How invested are you in assorted data observability technologies and approaches?

Simon

It’s one of our biggest focuses for this year. As CDO you’re setting yourself up as a high-visibility nexus for information in and about the company. Yet you’re dependent on data from systems that you don’t control. So it’s vitally important that you know when stuff goes wrong before your customers find out that stuff went wrong. For me, that is the essence of observability. For example, we get a lot of raw telemetry from Ascend itself as our orchestrator, for which we need intelligent alerting. We usually know that something went wrong, but sometimes the message doesn’t quite get to the right person in a timely manner.

Tom

The data is all there, but additional instrumentation could help identify what is important, and initiate the process to do something about it in a timely manner. 

Simon

This is hard. Alerting is built in, and we monitor stats and send alerts, but unless those alerts are intelligently written, the team can become blind to them. When there are many unimportant messages a day, you start to ignore them. This incremental sort of sophistication notifies us when stuff is really wrong and requires attention, rather than just sending rote messages.

To wrap this up with some context, at News Corp., each online business unit has fully staffed tech and data teams. Business units have from a dozen to hundreds of people working in data, so globally we have a community of many hundreds of practitioners in data.

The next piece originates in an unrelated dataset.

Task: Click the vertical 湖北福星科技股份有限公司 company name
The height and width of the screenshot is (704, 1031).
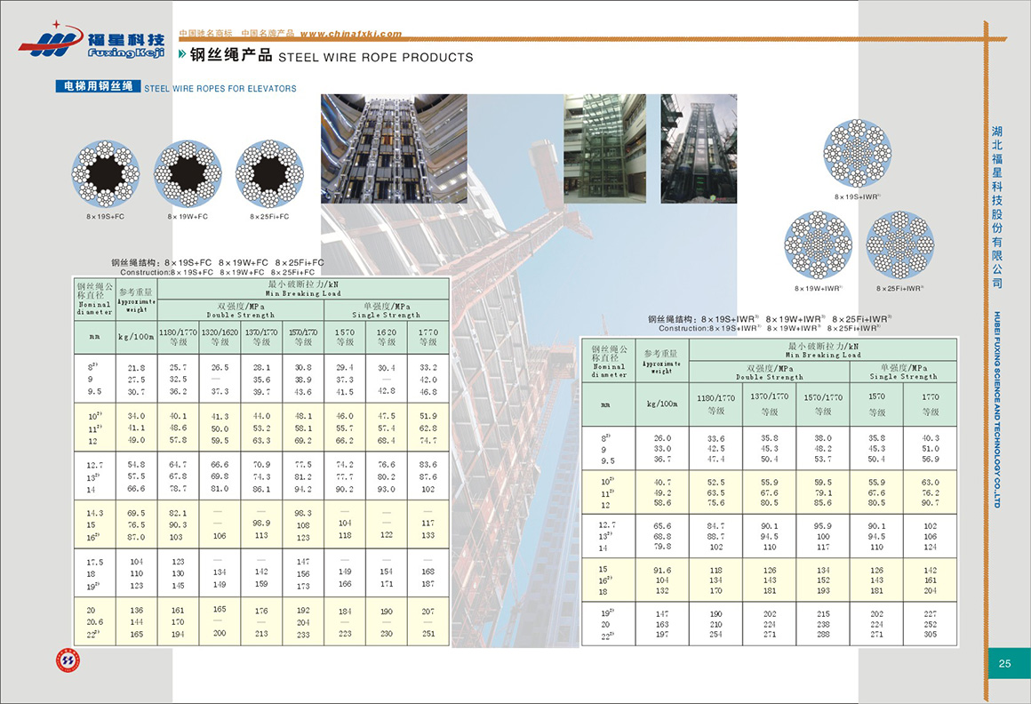Action: coord(997,206)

My team of 20 or so at the center consolidates data across the organization, a mix of engineers, analysts, data science, data product, and data governance people. In the context of the size of News Corp., this is a very small team for a big effort, which relies on smart technology choices. It also relies on a strategy that enables us to unlock business value without having hundreds of people from the start. That said, we are growing, increasing sophistication, and unlocking more investment that will allow us to do more for the business. It’s a step function, not a big bang.